(written from a Production point of view)
- The Inside Story of TV's Most Popular Series
The World of Star Trek, "the Show the Network Could Not Kill!" is a reference book written by David Gerrold and published by Ballantine Books in 1973. The book explores the creation of Star Trek: The Original Series, and provides an in-depth analysis of the writing of the series.
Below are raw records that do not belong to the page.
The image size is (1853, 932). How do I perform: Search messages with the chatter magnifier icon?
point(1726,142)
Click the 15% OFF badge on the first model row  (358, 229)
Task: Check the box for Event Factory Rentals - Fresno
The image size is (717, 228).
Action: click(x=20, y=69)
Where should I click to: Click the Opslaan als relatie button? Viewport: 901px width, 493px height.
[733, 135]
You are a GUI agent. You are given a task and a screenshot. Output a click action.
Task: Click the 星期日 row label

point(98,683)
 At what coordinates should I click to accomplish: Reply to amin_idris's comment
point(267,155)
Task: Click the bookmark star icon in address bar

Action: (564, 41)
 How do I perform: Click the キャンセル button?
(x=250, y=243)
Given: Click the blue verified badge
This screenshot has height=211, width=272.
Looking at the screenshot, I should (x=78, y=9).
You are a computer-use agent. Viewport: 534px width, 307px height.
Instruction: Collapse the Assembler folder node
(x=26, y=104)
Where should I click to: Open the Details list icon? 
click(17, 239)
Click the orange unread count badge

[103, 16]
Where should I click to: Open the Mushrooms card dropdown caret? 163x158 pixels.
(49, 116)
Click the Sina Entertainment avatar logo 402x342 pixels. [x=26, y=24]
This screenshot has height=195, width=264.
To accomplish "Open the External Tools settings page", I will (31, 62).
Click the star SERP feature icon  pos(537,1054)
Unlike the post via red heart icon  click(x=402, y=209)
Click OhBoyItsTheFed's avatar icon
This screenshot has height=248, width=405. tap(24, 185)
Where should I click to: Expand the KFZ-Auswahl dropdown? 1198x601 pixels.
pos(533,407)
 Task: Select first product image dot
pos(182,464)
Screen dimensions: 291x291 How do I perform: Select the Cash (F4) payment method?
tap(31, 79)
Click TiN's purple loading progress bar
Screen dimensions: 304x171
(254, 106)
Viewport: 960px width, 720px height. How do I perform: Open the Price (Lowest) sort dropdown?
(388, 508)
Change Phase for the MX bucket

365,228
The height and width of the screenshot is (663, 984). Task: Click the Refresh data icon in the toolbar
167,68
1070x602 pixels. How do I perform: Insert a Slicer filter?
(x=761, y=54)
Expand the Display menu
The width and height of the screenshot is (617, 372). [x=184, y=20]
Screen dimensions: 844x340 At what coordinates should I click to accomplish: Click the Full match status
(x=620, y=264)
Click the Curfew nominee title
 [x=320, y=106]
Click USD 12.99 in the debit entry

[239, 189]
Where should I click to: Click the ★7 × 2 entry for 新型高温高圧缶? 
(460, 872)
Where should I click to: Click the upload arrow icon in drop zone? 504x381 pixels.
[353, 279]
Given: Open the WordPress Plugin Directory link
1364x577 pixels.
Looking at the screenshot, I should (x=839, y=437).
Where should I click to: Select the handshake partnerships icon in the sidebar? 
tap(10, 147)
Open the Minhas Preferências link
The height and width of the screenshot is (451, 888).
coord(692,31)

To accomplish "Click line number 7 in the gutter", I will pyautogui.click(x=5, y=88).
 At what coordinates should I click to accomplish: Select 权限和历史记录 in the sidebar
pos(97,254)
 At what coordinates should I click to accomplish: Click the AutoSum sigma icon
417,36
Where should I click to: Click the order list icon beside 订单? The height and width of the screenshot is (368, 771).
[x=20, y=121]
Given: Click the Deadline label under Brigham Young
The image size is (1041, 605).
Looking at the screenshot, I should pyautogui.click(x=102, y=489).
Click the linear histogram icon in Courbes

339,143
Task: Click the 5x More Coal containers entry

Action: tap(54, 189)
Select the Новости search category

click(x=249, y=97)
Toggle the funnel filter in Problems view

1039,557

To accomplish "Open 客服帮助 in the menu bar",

It was re-printed in 1984, and included information up to and including Star Trek III: The Search for Spock.
- From the book jacket
- Here are the worlds of Star Trek
- GENE RODDENBERRY'S brilliant conception – the first viable science fiction world designed for a TV series
- THE SHOW ITSELF, and the people who created it – the writers, the stars, the technicians
- THE FANS – the world the show created – and how they kept Star Trek alive in the face of network opposition
- With sixty-four pages of pictures from the episodes themselves, and with original photos by Stan Burns...
The book is divided into four sections and an epilogue:
- PART ONE: The First World of Star Trek – Gene Roddenberry's Dream
- This section includes interview excerpts of Gene Roddenberry and D.C. Fontana, and gives a brief overview of the creation of Star Trek.
- PART TWO: The Star Trek Family – The People Who Made The Enterprise Fly
- The longest section, accounting for half of the book's material, includes interview excerpts from William Shatner, Leonard Nimoy, DeForest Kelley, James Doohan, George Takei, Walter Koenig, Nichelle Nichols, and Majel Barrett, and two-time guest star William Campbell. Also included are two multiple page black and white photograph and film still compilations and a brief episode guide to all three seasons.
- PART THREE: The Star Trek Phenomenon
- This section examines the impact of the program, its fans, and the conventions.
- PART FOUR: Star Trek Analyzed – The Unfulfilled Potential
- Gerrold offers his insights and opinions on what the program did right, and criticizes its perceived failings.
- The book ends with The Return of Star Trek...? which details the then attempts to interest Paramount in bringing the program back to weekly television, or possibly as a feature film.